§ **What needs to be done**: Can you extend the book review of After Camus, picking up right after its final sentence?

§ **Reading text**:
After Camus

Image of After Camus
Author(s): 
Release Date: 
February 20, 2024
Publisher/Imprint: 
Madville Publishing
Pages: 
332
Reviewed by: 

“the characters are complex, three-dimensional, and not always likable people, struggling with engrossing dilemma—the fixings of a good novel.”

As the title might imply, with its reference to the French Nobel laureate, After Camus is a novel that seems to delight in being intellectual and literary. It will spark readers to take a second look at “difficult classics,” too.

In the midst of a deep crisis, characters are apt to burst into statements like, “What you said before put me in mind of something Camus once said.” One of the book’s two primary narrators, the former ballet dancer and choreographer Tolle Riordan Davidoff, is constantly having intense, imagined conversations with the ghost of Camus.

[Records from a collection]

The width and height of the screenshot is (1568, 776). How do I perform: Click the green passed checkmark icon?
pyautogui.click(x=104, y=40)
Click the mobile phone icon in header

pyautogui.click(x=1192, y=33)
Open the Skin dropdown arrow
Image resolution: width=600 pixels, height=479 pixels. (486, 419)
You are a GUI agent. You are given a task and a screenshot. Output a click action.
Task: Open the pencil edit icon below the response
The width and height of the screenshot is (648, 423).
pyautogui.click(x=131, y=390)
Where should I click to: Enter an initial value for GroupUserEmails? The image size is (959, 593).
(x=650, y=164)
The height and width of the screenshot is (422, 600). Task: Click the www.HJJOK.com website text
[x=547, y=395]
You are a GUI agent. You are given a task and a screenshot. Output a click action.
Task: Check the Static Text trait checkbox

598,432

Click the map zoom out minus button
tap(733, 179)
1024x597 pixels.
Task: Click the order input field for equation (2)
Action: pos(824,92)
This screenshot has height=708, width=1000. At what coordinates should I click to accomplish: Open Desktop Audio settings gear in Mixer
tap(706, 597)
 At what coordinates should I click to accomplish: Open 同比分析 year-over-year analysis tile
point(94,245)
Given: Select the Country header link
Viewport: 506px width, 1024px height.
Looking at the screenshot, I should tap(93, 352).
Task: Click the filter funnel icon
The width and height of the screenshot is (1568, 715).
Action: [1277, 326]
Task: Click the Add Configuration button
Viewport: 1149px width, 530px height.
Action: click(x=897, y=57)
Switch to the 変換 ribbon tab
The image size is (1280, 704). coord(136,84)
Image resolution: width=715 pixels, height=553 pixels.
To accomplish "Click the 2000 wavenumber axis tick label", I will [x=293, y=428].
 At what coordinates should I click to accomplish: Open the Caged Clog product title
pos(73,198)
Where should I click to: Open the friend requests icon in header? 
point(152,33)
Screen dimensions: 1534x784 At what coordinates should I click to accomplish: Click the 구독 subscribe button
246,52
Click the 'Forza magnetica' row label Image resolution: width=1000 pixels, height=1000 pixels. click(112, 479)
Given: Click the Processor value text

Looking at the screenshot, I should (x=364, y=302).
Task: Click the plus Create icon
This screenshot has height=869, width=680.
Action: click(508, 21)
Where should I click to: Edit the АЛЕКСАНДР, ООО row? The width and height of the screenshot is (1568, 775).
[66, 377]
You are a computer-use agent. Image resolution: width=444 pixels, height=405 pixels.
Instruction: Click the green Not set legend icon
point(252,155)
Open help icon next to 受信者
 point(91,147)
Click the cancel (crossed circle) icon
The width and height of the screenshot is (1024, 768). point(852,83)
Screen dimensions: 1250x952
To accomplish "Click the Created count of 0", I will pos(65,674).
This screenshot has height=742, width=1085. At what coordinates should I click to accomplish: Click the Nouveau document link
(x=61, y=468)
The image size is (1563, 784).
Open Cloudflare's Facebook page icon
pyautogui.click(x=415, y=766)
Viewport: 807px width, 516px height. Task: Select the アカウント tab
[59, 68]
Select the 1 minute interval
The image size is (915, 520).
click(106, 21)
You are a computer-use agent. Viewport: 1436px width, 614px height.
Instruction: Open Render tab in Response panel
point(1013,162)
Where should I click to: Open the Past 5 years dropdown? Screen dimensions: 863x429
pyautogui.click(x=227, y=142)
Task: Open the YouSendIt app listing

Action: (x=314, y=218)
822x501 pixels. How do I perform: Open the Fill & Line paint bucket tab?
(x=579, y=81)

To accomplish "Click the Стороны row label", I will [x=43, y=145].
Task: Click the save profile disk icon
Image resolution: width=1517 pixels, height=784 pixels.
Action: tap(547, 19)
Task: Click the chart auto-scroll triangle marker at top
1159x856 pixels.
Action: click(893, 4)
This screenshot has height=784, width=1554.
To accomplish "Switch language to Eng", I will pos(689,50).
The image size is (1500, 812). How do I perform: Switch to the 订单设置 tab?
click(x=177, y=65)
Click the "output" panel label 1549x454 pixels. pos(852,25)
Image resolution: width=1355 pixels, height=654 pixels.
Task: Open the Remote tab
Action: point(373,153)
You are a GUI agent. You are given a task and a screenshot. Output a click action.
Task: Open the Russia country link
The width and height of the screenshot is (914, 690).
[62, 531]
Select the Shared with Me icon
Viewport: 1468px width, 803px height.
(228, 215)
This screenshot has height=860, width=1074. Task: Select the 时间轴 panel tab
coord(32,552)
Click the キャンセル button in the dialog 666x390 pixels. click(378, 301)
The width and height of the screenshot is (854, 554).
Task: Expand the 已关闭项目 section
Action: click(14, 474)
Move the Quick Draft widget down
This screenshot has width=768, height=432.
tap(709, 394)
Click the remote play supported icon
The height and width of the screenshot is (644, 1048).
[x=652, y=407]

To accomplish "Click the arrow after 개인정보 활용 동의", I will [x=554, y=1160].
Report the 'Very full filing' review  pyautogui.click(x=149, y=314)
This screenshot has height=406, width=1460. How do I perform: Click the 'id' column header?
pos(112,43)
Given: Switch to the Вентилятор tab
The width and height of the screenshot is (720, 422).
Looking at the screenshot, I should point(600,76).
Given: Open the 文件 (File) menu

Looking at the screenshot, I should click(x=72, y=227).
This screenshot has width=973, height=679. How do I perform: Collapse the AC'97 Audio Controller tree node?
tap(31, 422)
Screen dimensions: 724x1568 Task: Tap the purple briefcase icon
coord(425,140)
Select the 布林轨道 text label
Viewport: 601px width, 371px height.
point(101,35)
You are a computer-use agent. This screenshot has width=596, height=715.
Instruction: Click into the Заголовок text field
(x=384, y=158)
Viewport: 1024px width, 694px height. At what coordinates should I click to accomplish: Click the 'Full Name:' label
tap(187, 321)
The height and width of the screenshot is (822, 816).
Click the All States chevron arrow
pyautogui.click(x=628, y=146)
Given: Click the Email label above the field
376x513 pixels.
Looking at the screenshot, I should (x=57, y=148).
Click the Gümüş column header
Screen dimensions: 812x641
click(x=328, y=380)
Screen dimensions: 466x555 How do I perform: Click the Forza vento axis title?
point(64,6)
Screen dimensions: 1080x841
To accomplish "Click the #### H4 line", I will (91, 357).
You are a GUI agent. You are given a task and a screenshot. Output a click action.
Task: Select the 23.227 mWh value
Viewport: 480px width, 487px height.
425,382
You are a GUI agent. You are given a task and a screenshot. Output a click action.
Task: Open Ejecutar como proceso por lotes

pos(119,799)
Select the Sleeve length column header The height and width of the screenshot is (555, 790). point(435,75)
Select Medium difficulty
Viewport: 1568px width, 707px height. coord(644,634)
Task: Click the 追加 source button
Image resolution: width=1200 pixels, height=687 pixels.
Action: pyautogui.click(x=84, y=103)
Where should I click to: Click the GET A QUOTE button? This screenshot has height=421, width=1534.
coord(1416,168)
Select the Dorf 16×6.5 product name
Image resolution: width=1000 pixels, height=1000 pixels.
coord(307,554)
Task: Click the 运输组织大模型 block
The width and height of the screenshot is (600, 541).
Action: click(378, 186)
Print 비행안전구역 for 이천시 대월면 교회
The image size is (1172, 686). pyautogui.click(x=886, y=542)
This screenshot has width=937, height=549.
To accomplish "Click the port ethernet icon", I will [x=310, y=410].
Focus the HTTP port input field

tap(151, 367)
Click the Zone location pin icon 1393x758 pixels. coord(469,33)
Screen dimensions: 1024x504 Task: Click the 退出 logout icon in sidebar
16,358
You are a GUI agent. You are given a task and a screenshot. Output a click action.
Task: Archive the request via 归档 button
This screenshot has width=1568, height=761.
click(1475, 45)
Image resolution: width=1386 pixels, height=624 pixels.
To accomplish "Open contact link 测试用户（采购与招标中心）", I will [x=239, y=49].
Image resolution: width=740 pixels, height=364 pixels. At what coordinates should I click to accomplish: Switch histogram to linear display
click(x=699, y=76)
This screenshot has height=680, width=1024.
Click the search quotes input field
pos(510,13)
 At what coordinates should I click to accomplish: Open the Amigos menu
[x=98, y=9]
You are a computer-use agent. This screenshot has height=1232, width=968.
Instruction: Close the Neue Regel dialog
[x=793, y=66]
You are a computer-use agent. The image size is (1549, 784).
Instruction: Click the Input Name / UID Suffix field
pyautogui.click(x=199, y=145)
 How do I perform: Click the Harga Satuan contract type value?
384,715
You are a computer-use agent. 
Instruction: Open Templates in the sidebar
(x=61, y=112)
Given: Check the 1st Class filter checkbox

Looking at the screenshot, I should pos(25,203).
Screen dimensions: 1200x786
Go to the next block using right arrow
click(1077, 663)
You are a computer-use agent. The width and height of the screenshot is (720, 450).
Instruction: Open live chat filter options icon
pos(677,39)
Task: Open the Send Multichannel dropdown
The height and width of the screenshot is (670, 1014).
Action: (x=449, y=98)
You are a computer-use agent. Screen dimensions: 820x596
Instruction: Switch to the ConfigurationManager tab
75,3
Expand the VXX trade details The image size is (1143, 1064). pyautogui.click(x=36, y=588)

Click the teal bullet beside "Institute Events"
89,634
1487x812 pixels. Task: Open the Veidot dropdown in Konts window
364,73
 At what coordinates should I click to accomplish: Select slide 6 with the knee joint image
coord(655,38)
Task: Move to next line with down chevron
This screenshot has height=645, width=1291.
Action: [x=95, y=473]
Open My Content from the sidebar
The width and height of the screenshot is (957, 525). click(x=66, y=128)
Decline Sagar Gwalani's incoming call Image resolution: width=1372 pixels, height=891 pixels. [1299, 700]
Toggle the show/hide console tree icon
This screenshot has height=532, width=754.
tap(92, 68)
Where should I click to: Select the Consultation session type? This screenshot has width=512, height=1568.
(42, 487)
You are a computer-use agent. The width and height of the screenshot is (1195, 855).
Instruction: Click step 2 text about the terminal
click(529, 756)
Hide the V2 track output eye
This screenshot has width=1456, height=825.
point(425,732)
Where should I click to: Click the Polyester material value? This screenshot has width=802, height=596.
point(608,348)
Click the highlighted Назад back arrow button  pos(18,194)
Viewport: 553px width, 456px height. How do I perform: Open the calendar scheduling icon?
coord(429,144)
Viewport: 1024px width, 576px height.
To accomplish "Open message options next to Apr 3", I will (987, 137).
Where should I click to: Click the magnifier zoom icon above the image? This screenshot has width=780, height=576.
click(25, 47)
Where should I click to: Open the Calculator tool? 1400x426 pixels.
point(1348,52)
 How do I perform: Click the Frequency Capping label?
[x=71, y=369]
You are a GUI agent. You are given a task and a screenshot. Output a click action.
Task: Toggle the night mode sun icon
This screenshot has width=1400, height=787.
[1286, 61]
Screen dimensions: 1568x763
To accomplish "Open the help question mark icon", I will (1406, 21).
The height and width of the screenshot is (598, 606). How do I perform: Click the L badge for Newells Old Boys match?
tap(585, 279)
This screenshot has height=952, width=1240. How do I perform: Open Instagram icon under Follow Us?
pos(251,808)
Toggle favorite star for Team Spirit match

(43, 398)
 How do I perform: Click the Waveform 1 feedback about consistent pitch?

§ **Reply to the exercise**:
Camus isn’t the characters’ only artistic lodestar. Tolle’s daughter, Julia, determines that the best way to decide whether to terminate an accidental pregnancy, is to go to the French village where Vincent Van Gogh spent the last year of his life. “I thought that if I could drink in some of the same stuff he did—the colors, the lights, the hills, the walls . . . then maybe things would clear up and slow down,” she tells a friend.

Tolle and the other key narrator—her husband, Saul—have good reasons for their obsession with Camus. Tolle enjoyed a brief fling with the writer shortly before his death in 1960, and Saul was inspired by Camus’ novel The Plague to become a physician specializing in AIDS. (To be clear: while Camus, of course, was a real person, Tolle, Saul, and any romantic fling are fictitious.)

The main story line begins in November 2004, when Saul—using the stationery of the hospital where he works—dashes off a letter to the White House calling President George W. Bush “a murderer” for cutting funding for AIDS treatment and research. His boss suggests that this would be a good time for Saul to take a four-month “mini-sabbatical.”

Where will Saul and Tolle go on their sabbatical? To a spot in the south of France where Camus had lived for a year while recovering from tuberculosis, évidemment.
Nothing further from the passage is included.